Methods: The Functional Mapping and Annotation (FUMA) pipeline and five tools (conditional and joint analysis (GCTA-COJO), Stratified Linkage Disequilibrium Score Regression (S-LDSC), Polygenic Priority Scoring (PoPS), Summary-based Mendelian Randomisation (SMR-HEIDI) and transcriptome-wide association study (TWAS) analyses) were used to perform bioinformatic integration of GWAS data (N_cases = 20,806, N_controls = 59,804) with 'omics reference datasets including the blood (eQTLgen consortium N = 31,684) and brain (N = 2581). This was followed up by specific expression studies in ALS case-control cohorts (microarray N_total = 942, protein N_total = 300) and gene knockdown (KD) studies of human neuronal iPSC cells and zebrafish-morpholinos (MO).

Results: SMR analyses implicated both TNIP1 and GPX3 (p < 1.15 × 10^-6), but there was no simple SNP/expression relationship. Integrating multiple datasets using PoPS supported GPX3 but not TNIP1. In vivo expression analyses from blood in ALS cases identified that lower GPX3 expression correlated with a more progressed disease (ALS functional rating score, p = 5.5 × 10^-3, adjusted R² = 0.042, B_effect = 27.4 ± 13.3 ng/ml/ALSFRS unit) with microarray and protein data suggesting lower expression with risk allele (recessive model p = 0.06, p = 0.02 respectively). Validation in vivo indicated gpx3 KD caused significant motor deficits in zebrafish-MO (mean difference vs. control ± 95% CI, vs. control, swim distance = 112 ± 28 mm, time = 1.29 ± 0.59 s, speed = 32.0 ± 2.53 mm/s, respectively, p for all < 0.0001), which were rescued with gpx3 expression, with no phenotype identified with tnip1 KD or gpx3 overexpression.

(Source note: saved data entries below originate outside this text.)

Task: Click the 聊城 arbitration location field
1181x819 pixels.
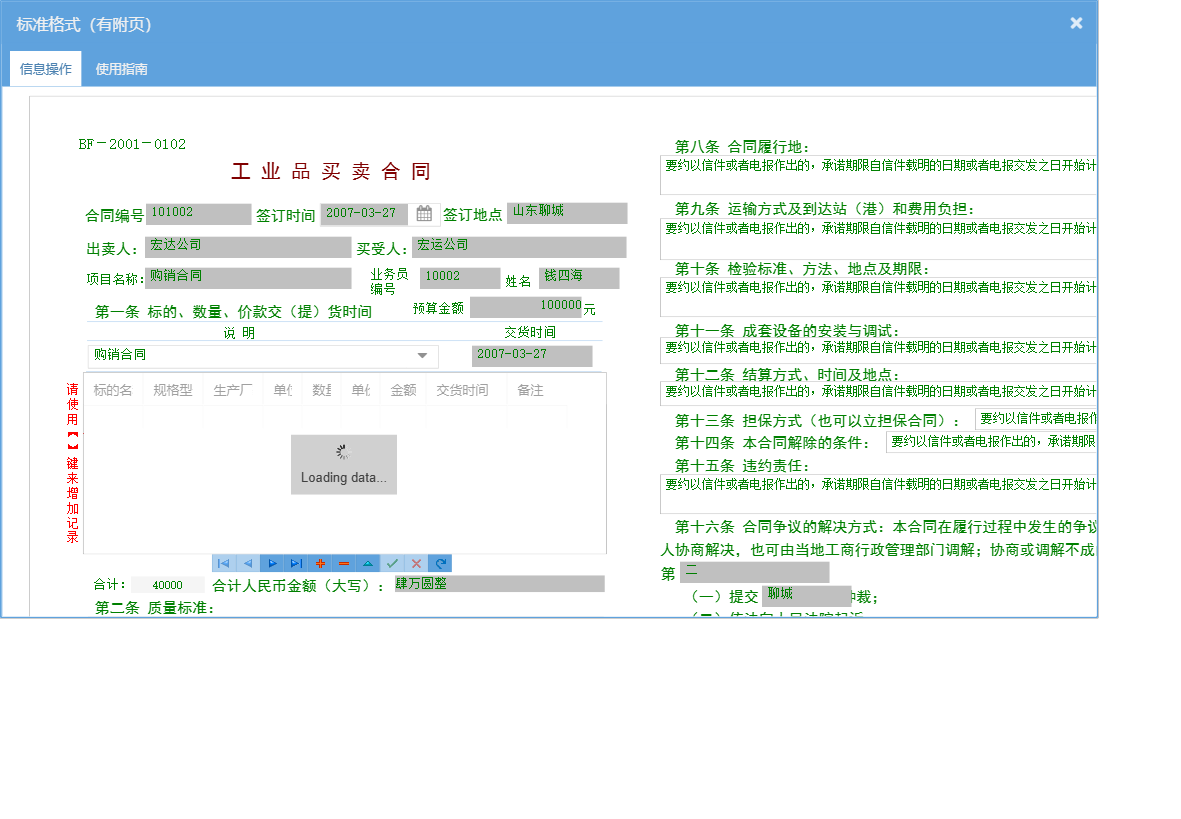Action: coord(806,595)
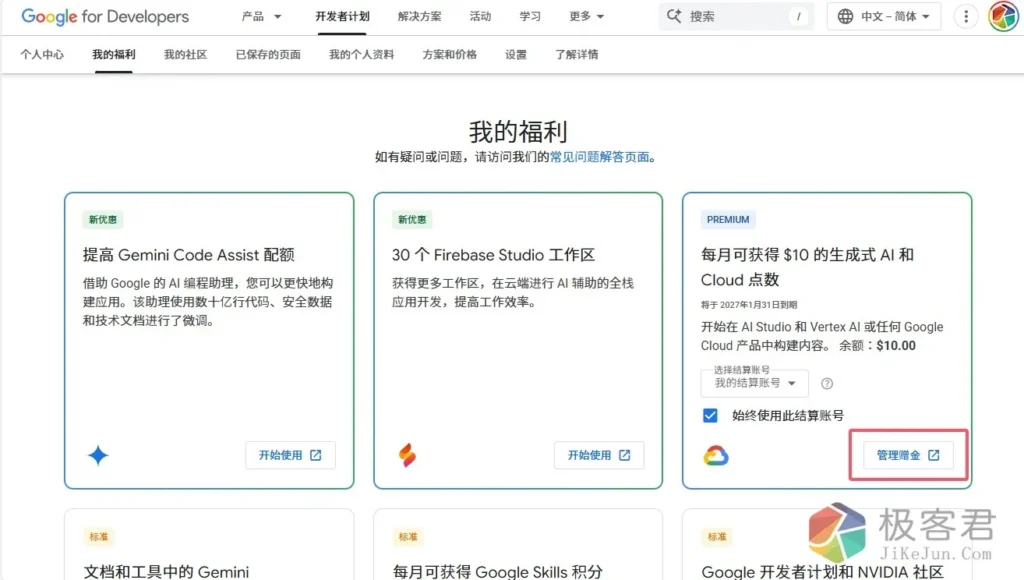Expand the 产品 dropdown menu
Viewport: 1024px width, 580px height.
coord(262,17)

Conclusions: These results support GPX3 as a lead ALS risk gene in this locus, with more data needed to confirm/reject a role for TNIP1. This has implications for understanding disease mechanisms (GPX3 acts in the same pathway as SOD1, a well-established ALS-associated gene) and identifying new therapeutic approaches. Few previous examples of in-depth investigations of risk loci in ALS exist and a similar approach could be applied to investigate future expected GWAS findings.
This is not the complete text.